What is Credit-linked Notes?

credit linked notes and credit default swaps,they are used to insure against business risks. But i need details of their working.please help

What is Credit-linked Notes?
A credit linked note (CLN) is a form of funded credit derivative. It is structured as a security with an embedded credit default swap allowing the issuer to transfer a specific credit risk to credit investors. The issuer is not obligated to repay the debt if a specified event occurs. This eliminates a third-party insurance provider.





It is issued by a special purpose company or trust, designed to offer investors par value at maturity unless a referenced credit defaults. In the case of default, the investors receive a recovery rate.
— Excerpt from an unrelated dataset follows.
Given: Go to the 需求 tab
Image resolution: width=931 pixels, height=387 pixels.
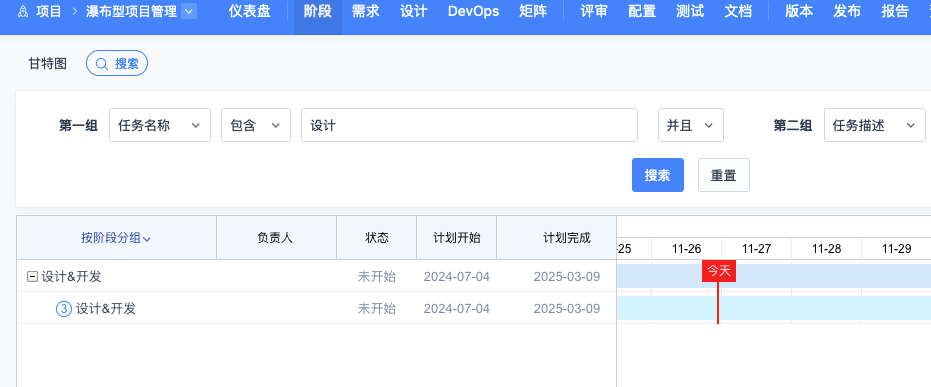Looking at the screenshot, I should coord(365,11).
The trust will also have entered into a default swap with a dealer. In case of default, the trust will pay the dealer par minus the recovery rate, in exchange for an annual fee which is passed on to the investors in the form of a higher yield on their note.





The purpose of the arrangement is to pass the risk of specific default onto investors willing to bear that risk in return for the higher yield it makes available. The CLNs themselves are typically backed by very highly-rated collateral, such as U.S. Treasury securities.





A credit default swap (CDS) is a bilateral contract under which two counterparties agree to isolate and separately trade the credit risk of at least one third-party reference entity. Under a credit default swap agreement, a protection buyer pays a periodic fee to a protection seller in exchange for a contingent payment by the seller upon a credit event (such as a default or failure to pay) happening in the reference entity. When a credit event is triggered, the protection seller either takes delivery of the defaulted bond for the par value (physical settlement) or pays the protection buyer the difference between the par value and recovery value of the bond (cash settlement).





Credit default swaps resemble an insurance policy, as they can be used by debt owners to hedge, or insure against credit events such as a default on a debt obligation. However, because there is no requirement to actually hold any asset or suffer a loss, credit default swaps can be used to speculate on changes in credit spread.